Comment cela fait-il donc qu’à peine débarqué, tout le monde soit entrain de danser sur son cadavre ? Ou BLA a été, comme on le dit, naïf pensant que rien ne pouvait plus arriver et qu’il pouvait tout se permettre, ou il ne connaissait pas les Gabonais, prêts à tout pour prendre de l’argent quand ils ont l’opportunité.
Et l’affaire a aiguisé leur appétit. Une affaire qui risque de faire boule de neige tant tout le monde dans la République parait mouillé. Ceux qui allaient se sucrer à Angondjé ou le recevait à domicile ou ailleurs lors de sa tournée qui a sonné le glas de son projet, n’ont plus le sommeil tranquille.

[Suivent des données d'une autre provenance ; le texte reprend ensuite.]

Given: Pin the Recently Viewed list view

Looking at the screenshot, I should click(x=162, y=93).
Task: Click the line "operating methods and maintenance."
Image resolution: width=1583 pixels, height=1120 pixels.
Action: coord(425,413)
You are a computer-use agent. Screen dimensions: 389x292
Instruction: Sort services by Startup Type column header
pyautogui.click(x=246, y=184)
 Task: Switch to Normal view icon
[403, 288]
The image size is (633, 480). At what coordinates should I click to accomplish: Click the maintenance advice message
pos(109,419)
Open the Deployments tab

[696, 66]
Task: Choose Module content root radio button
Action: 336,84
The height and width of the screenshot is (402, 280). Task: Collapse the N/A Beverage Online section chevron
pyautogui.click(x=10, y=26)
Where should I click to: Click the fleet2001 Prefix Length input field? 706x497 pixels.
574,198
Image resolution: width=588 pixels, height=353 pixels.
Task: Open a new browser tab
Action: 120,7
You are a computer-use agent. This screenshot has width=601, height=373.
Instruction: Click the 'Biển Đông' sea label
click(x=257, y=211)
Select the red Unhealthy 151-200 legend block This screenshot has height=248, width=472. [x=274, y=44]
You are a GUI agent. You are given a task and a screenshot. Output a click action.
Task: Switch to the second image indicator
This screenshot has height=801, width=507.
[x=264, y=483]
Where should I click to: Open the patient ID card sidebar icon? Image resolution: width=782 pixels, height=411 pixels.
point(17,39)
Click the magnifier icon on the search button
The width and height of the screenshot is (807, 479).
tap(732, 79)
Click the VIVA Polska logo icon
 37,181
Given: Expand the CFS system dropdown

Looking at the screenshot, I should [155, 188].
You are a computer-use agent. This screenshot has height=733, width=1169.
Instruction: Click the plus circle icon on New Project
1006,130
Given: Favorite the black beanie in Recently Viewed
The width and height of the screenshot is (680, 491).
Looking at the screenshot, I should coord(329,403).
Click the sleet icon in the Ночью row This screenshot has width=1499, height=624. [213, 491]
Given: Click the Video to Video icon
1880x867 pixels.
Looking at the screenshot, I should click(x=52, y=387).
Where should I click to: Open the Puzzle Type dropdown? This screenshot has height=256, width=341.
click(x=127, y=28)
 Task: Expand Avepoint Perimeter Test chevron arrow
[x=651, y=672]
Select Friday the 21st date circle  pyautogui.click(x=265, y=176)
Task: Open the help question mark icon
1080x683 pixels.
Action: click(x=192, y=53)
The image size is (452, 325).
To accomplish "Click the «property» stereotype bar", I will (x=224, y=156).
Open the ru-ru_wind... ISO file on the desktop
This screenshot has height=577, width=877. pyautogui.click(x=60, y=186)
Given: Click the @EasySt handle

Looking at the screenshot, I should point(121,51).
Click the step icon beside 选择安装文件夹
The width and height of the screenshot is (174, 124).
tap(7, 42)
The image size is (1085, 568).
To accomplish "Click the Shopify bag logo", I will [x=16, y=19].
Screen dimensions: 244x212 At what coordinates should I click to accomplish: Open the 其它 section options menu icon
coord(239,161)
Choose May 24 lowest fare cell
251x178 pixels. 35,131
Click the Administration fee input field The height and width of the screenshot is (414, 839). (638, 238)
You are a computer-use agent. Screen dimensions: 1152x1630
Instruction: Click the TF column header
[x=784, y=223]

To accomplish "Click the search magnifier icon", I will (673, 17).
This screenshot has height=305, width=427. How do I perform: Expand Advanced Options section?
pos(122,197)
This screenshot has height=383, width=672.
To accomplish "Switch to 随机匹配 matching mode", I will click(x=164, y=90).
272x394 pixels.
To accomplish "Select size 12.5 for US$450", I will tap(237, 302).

Brice Laccruche Alihanga avec la posture du messager du Chef de l’Etat © D.R
Selon des sources concordantes, même les hauts gradés des forces de sécurité dernièrement promus par lui, sont dans la tourmente. Tant et si bien qu’à chaque conseil des ministres, chacun tâte sa peau, s’attendant à ce que le couperet tombe et réduise leur vie à néant après avoir tutoyé les cimes de la gloire.
Pour épaissir encore un peu plus les soupçons, alors qu’au sein du gouvernement on est toujours à la recherche des moutons noirs qu’ils sont pourtant tous, personne ne s’étant ouvertement dressé sur la route de BLA, Tonton Associé, l’oncle de Ali, a révélé que des comptes bancaires de certains « officiers », jusqu’à certains trouffions ont été anormalement crédités. Signe qu’il y a anguille sous roche et que le malaise est bien réel et général.
Croyant bien faire, un défenseur ardent de Tony Ondo Mba, probablement un parent, aurait menacé de révéler les noms de ceux qui ont bénéficié des largesses de l’ex ministre de l’eau, le bras droit de Bla dans la localité, si celui-ci était arrêté. Deux jours après, Tony était épinglé. Comme BLA par la suite, il dort en prison.
Dans le Grand Sud, plus personne ne jure par Christian Patrichi Tanassa Mbadinga, alors que certains patrons des institutions, et non des moindres, ont parfois fait le déplacement de Ndendé solliciter son soutien et son onction pour se maintenir.
Pour sûr, l’affaire promet de révéler des dessous. Du coup tous qui ont mangé parfois goulument dans la main de l’ex puissant Dircab, passé brusquement et brutalement de la lumière à l’ombre, ne veulent plus rien savoir de lui.
Ils se comportent désormais, avec l’espoir de préserver leurs intérêts et sauver leur tête comme Pierre quand on torturait Jésus. A ceux qui voulaient le lier au Christ, il avait- eu cette réplique : « Homme, je ne sais pas de quoi vous parlez ».